Paradigm AV has supplied projection solutions for an exhibition showing concepts for future metro travel – including cross-track and in-train projection onto curved surfaces.

Paradigm AV has supplied projection solutions for an exhibition showing concepts for future metro travel – including cross-track and in-train projection onto curved surfaces.

Presented by engineering experts Siemens in conjunction with London Transport Museum and media owners CBS Outdoor UK, Going Underground: Our journey to the future showcases future developments for metro-style trains and stations.

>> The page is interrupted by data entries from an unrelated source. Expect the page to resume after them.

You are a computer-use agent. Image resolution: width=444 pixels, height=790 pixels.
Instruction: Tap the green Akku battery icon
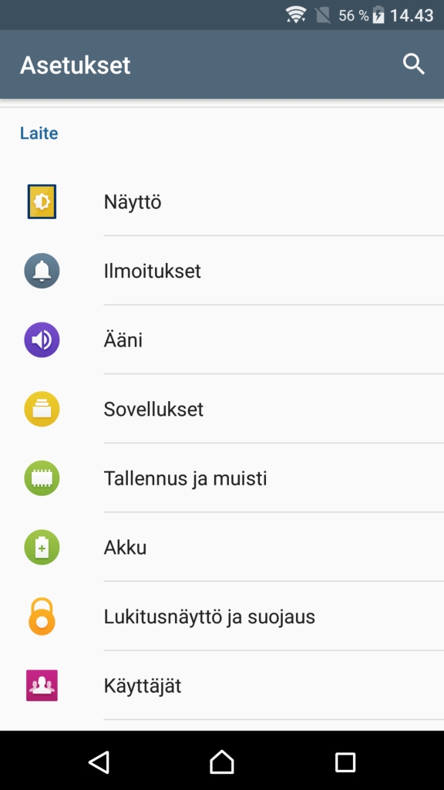tap(42, 547)
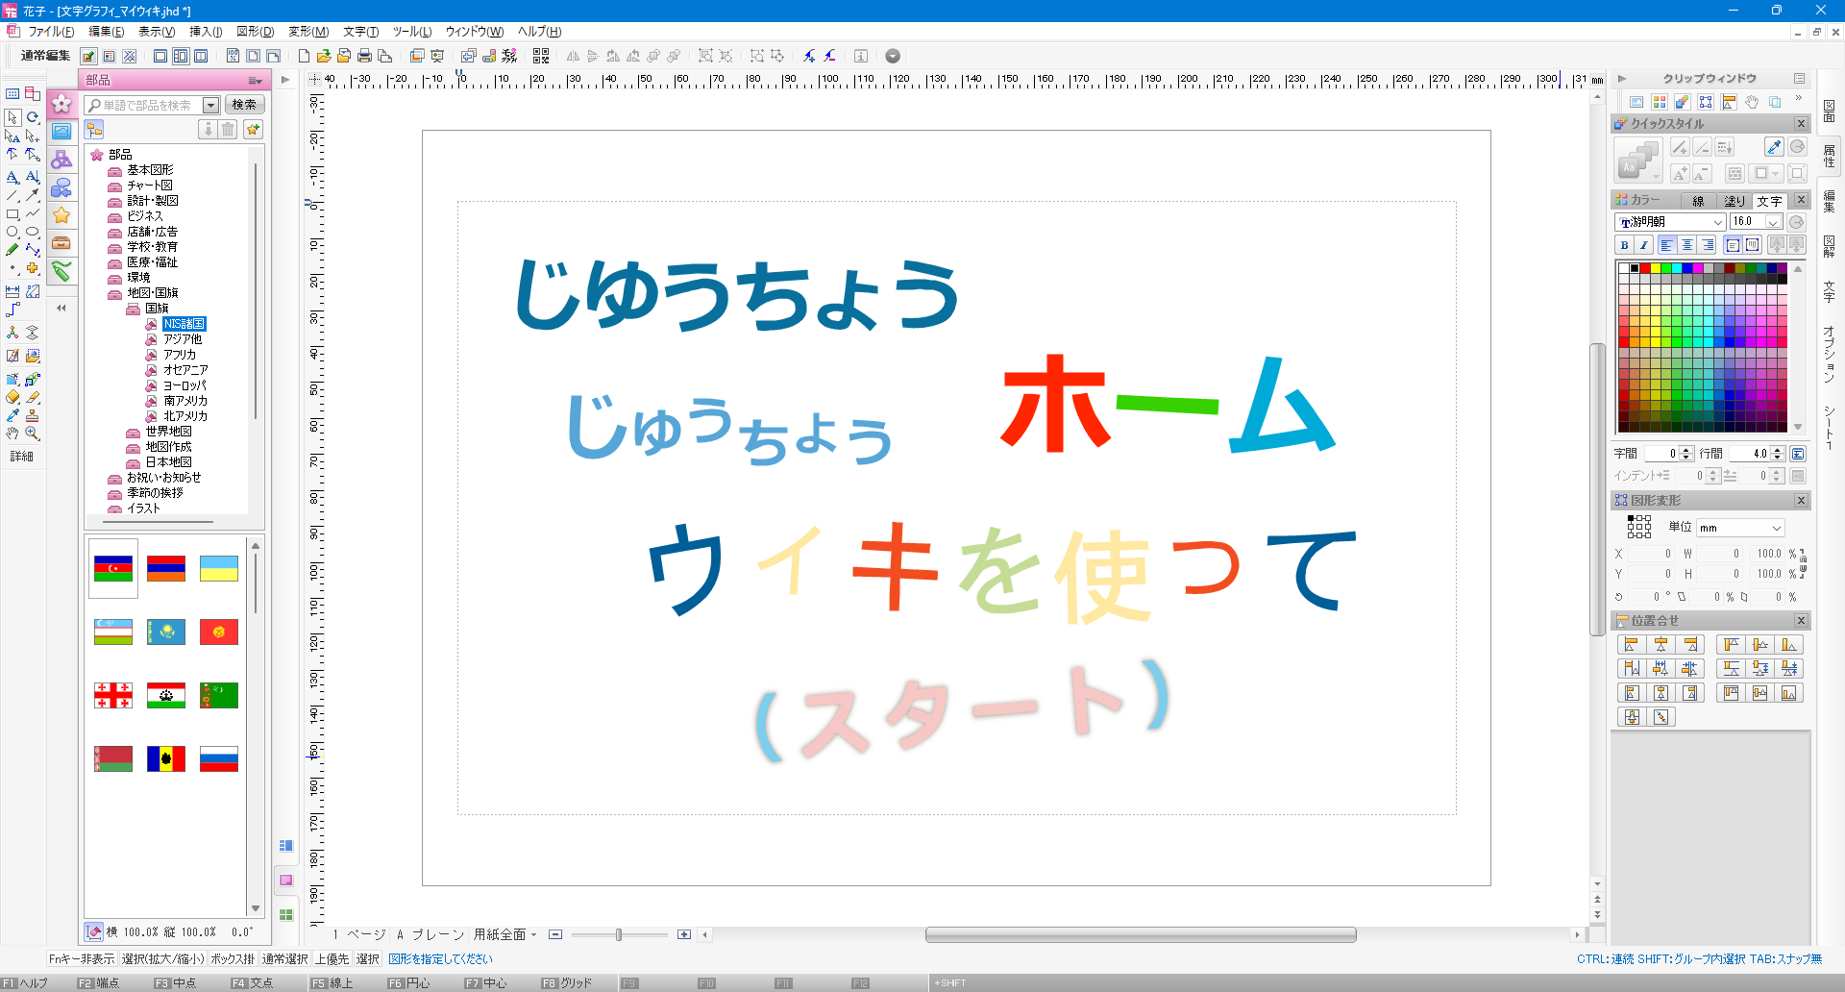Image resolution: width=1845 pixels, height=992 pixels.
Task: Toggle bold text formatting
Action: pos(1624,245)
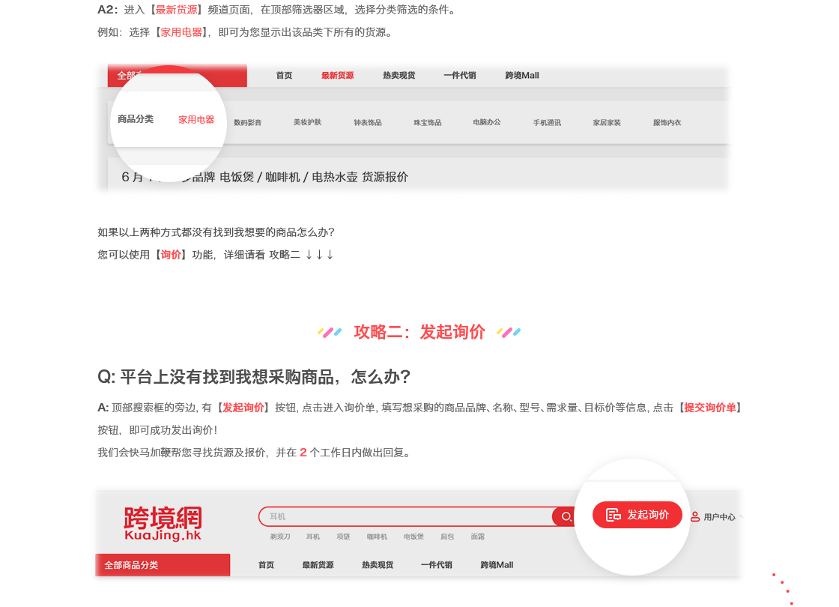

At the heart of the exhibition is a full-size mock-up of a brand new concept metro train – the Siemens Inspiro – a driverless train which has been designed to set new standards in its class and address the diverse demands of public transportation needs within cities. The Inspiro is 30% more energy efficient and 20% lighter than similar modern metro trains, with a light and open, fully air-conditioned interior.

To help bring realism to this underground mock-up CBS Outdoor UK contracted Paradigm AV, having consulted with company founder Greg Jeffreys in the past. Once again they called on the Bedford screen specialists’ advanced engineering skills on the Cross Track Projection (XTP) displays — a technology developed to allow moving HD advertisements and messages to be digitally projected onto the curved wall opposite the station platform. At the same time Paradigm developed a series of Tube Car Panel (TCP) frames (advertising panels), which like the XTP, also required precision design and implementation.

According to Paradigm AV designer Kathryn Norford, critical to the success of the XTP had been the correct angling of the two NEC PH1400U projectors, fitted with NP25FL 0.67:1 fixed short throw lens, and specified by CBS Outdoor, using the NEC Stacking System.

These were chosen as being compatible with the rigging accessories and the Calibre HQView320 HDMI/DVI image scaler, which includes four-sided soft edge blend, flexible geometry correction functions and full warp mapping – enabling the image to be warped onto the Paradigm curved screen and frame.

The train’s digital TCP frames, also designed by Paradigm, see digital images rear projected onto a curved surface – viewed from inside the train – in this simulation.

For this, Paradigm AV specified two Panasonic PT-RZ470 projectors with standard lens and two Calibre HQView320’s for warping. These were supplied along with Paradigm rear projection towers and mounting devices.

“Pro Display rear projection film was applied to 3mm clear acrylic that had been formed to follow the shape of the train,” explained Norford. “The forming of the acrylic was carried out and provided by Curvature Group who manufactured the train mock-up, while design and installation of the projectors and rear projection towers was Paradigm.”

While all content and media players were supplied by CBS Outdoor, Paradigm AV managed the full installation, including the warping of images.

In addition to the Siemens Inspiro, which could cost a £1 million a carriage to develop, the mix of interactive exhibits on display – housed in a temporary ‘station’ building – will focus on technologies to help travellers find their way more easily, electronic ticketing developments, passenger information systems and station management solutions.

Going Underground is free to enter and remains open until January 2014. It is located on the site of The Crystal in Royal Victoria Docks, the world’s largest exhibition of solutions dedicated to sustainable cities.